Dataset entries
###

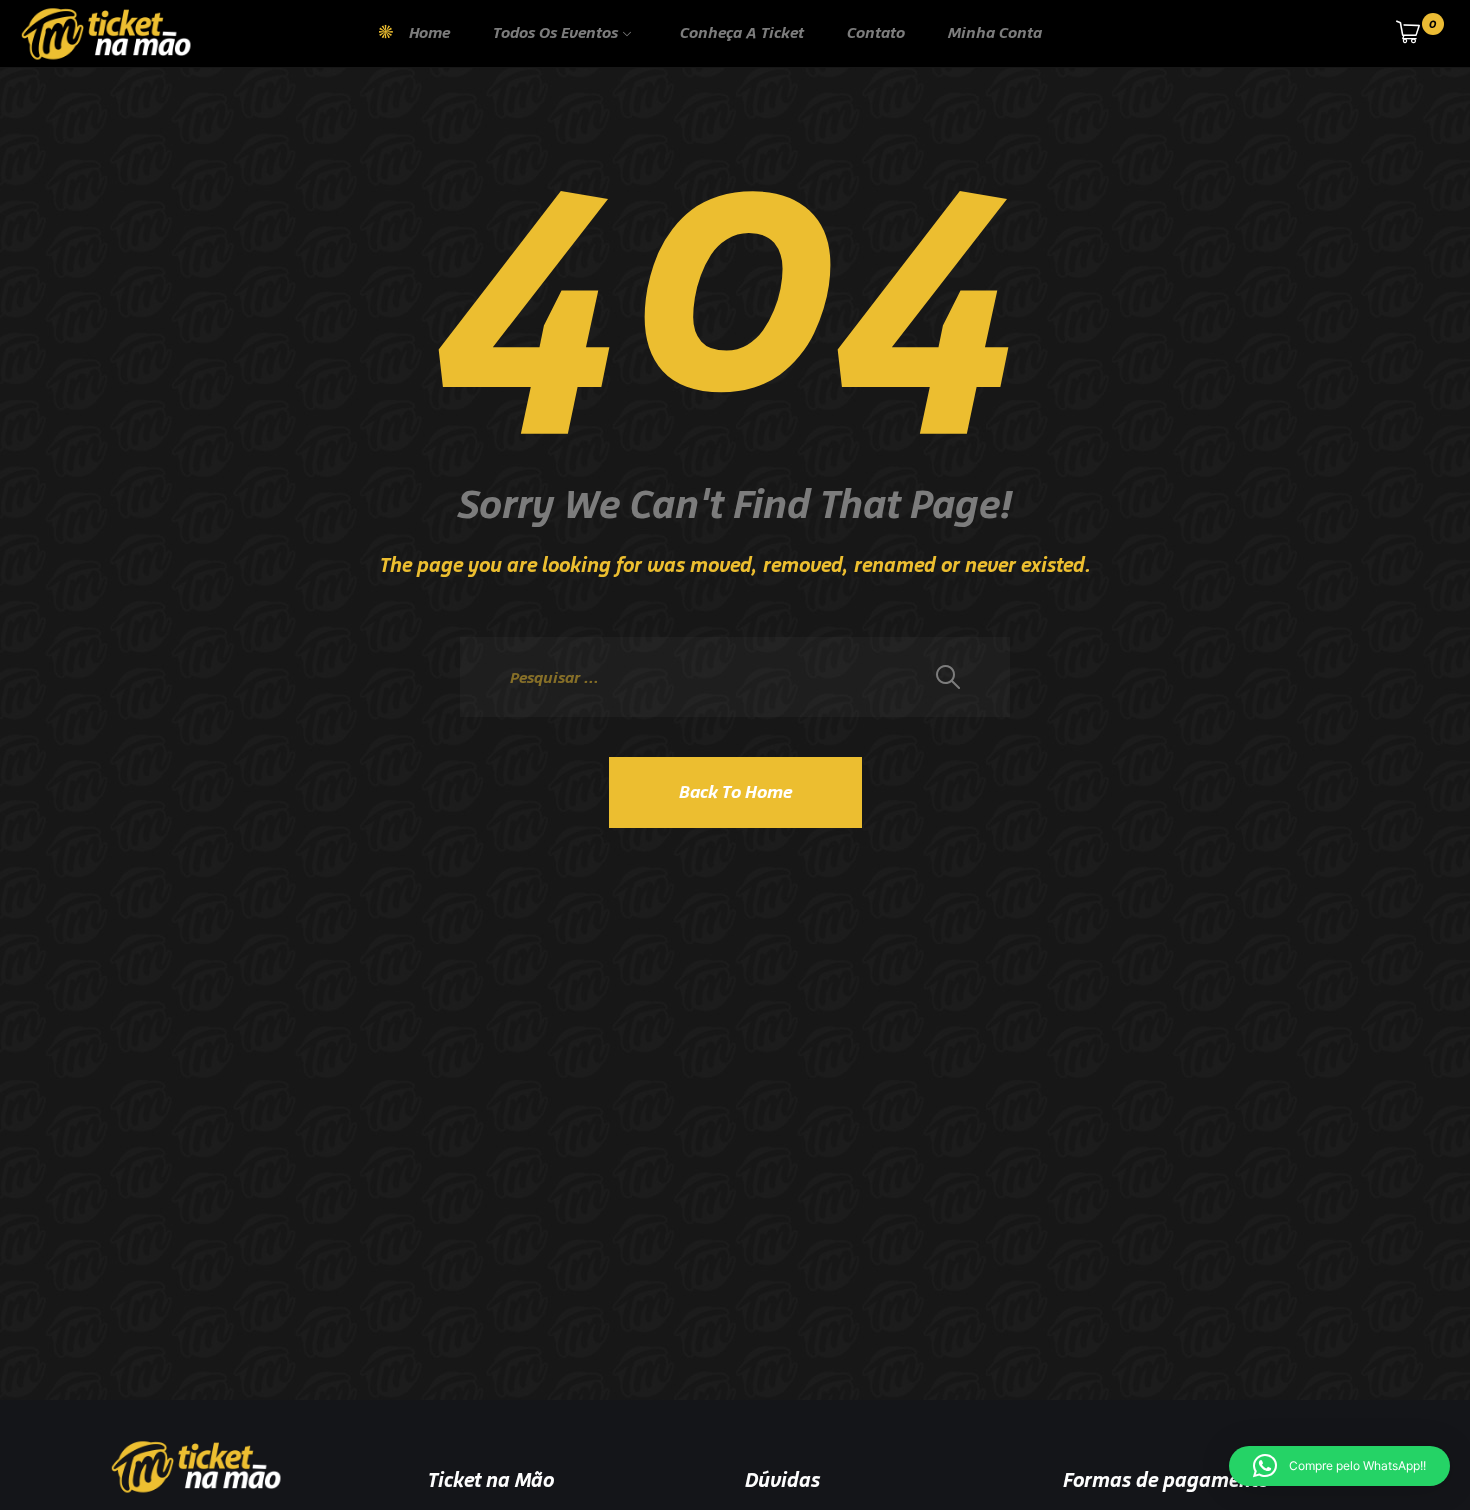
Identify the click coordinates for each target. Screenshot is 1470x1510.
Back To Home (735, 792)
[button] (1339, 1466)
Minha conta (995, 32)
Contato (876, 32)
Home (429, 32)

###

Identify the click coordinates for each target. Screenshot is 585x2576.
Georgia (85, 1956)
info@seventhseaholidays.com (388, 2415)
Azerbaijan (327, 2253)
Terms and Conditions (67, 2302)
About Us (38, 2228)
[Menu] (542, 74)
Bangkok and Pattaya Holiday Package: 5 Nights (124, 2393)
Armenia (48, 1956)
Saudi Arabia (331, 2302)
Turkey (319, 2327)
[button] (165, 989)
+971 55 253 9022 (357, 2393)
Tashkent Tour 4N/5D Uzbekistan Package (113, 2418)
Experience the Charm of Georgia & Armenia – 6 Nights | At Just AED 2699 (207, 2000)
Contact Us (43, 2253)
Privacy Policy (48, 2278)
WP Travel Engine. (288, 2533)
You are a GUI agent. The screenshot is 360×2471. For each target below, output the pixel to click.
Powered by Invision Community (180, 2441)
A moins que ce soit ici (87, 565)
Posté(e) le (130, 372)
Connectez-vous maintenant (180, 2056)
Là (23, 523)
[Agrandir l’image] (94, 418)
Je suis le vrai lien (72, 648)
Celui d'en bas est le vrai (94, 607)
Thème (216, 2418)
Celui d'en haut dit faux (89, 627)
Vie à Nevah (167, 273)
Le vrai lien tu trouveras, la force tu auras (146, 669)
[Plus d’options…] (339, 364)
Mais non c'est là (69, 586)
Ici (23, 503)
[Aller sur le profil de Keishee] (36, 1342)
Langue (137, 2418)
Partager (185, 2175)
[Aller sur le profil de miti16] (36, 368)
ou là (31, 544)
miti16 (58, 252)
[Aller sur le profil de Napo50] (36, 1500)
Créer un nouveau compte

###

# WHAT THE TASK REQUIRES:
From the records above, transcribe without alteration every line from the one with "Tashkent Tour 4N/5D" to the one with "Ici (23, 503)", inclusive.

# SOLUTION BELOW:
Tashkent Tour 4N/5D Uzbekistan Package (113, 2418)
Experience the Charm of Georgia & Armenia – 6 Nights | At Just AED 2699 (207, 2000)
Contact Us (43, 2253)
Privacy Policy (48, 2278)
WP Travel Engine. (288, 2533)
You are a GUI agent. The screenshot is 360×2471. For each target below, output the pixel to click.
Powered by Invision Community (180, 2441)
A moins que ce soit ici (87, 565)
Posté(e) le (130, 372)
Connectez-vous maintenant (180, 2056)
Là (23, 523)
[Agrandir l’image] (94, 418)
Je suis le vrai lien (72, 648)
Celui d'en bas est le vrai (94, 607)
Thème (216, 2418)
Celui d'en haut dit faux (89, 627)
Vie à Nevah (167, 273)
Le vrai lien tu trouveras, la force tu auras (146, 669)
[Plus d’options…] (339, 364)
Mais non c'est là (69, 586)
Ici (23, 503)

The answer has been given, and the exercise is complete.